PODER Y CRÍTICA | REDACCIÓN | El Refugio Franciscano, que durante décadas albergó a cerca de mil perros y gatos en la Ciudad de México, acusó a la Fundación Haghenbeck, dueña legal del predio, de ser responsable por la muerte de al menos 27 animales luego del desalojo y toma de control del inmueble ocurrido a inicios de enero en la zona de Cuajimalpa.
A través de un comunicado, la organización informó que, de acuerdo con datos dados a conocer por autoridades capitalinas, 171 animales continúan enfermos, y precisó que, además de los fallecimientos reportados el 7 de enero, seis animales más murieron posteriormente.
“Hacemos responsable a la Fundación Haghenbeck de todas las muertes de nuestros franciscanitos desde el momento en que ingresaron al albergue y hasta que el último de ellos regrese a su hogar”, señaló el refugio.
Con anterioridad, se había documentado la muerte de 21 animales —19 perros y dos gatos— entre el 13 de diciembre y el 6 de enero, lo que elevaría el número total de fallecimientos a 27. Sin embargo, no existen cifras oficiales que confirmen decesos ocurridos durante el operativo de desalojo, versión que el Gobierno de la Ciudad de México ha rechazado, pero que activistas y trabajadores del refugio atribuyen directamente a las condiciones generadas tras la intervención.
El Refugio Franciscano sostuvo que la Fundación Haghenbeck retomó el control del predio la noche del 10 de diciembre, tras un fallo judicial que le restituyó la posesión legal del terreno, el cual había funcionado por casi 50 años como albergue para animales rescatados.
“Desde ese momento, la fundación es responsable de lo que haya ocurrido con los animales, a quienes, como quedó demostrado, mantuvieron en condiciones de abandono y menosprecio”, acusó la organización.
Asimismo, calificó como un “montaje” el operativo encabezado por autoridades capitalinas, luego de que se difundieran versiones que señalaban presuntas malas condiciones en el refugio antes del desalojo.
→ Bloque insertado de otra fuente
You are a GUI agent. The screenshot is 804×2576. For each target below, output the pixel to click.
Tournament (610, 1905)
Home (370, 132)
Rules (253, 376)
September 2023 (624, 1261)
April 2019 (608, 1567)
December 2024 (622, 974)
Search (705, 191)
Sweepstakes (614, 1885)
La organización afirmó que dichas acusaciones fueron utilizadas para justificar la intervención.
El refugio también denunció que la fundación habría ejecutado uno de los mayores actos de abuso y manipulación contra animales registrados recientemente en la capital, y exigió que se esclarezca lo sucedido durante los 28 días en los que los animales permanecieron bajo su custodia.
Por su parte, la Fundación Haghenbeck ha sostenido que, tras recuperar legalmente el predio, los animales quedaron bajo su resguardo y reciben atención con apoyo veterinario, y ha defendido que su actuación se realizó en cumplimiento de una resolución judicial.
En contraste, colectivos animalistas y trabajadores del refugio han denunciado que el operativo constituyó un despojo y no un rescate, y alertaron que aún se desconoce el paradero de varios perros y gatos. Además, señalaron que el desalojo podría estar vinculado a intereses inmobiliarios, en el contexto de los proyectos urbanos relacionados con el Mundial de Futbol.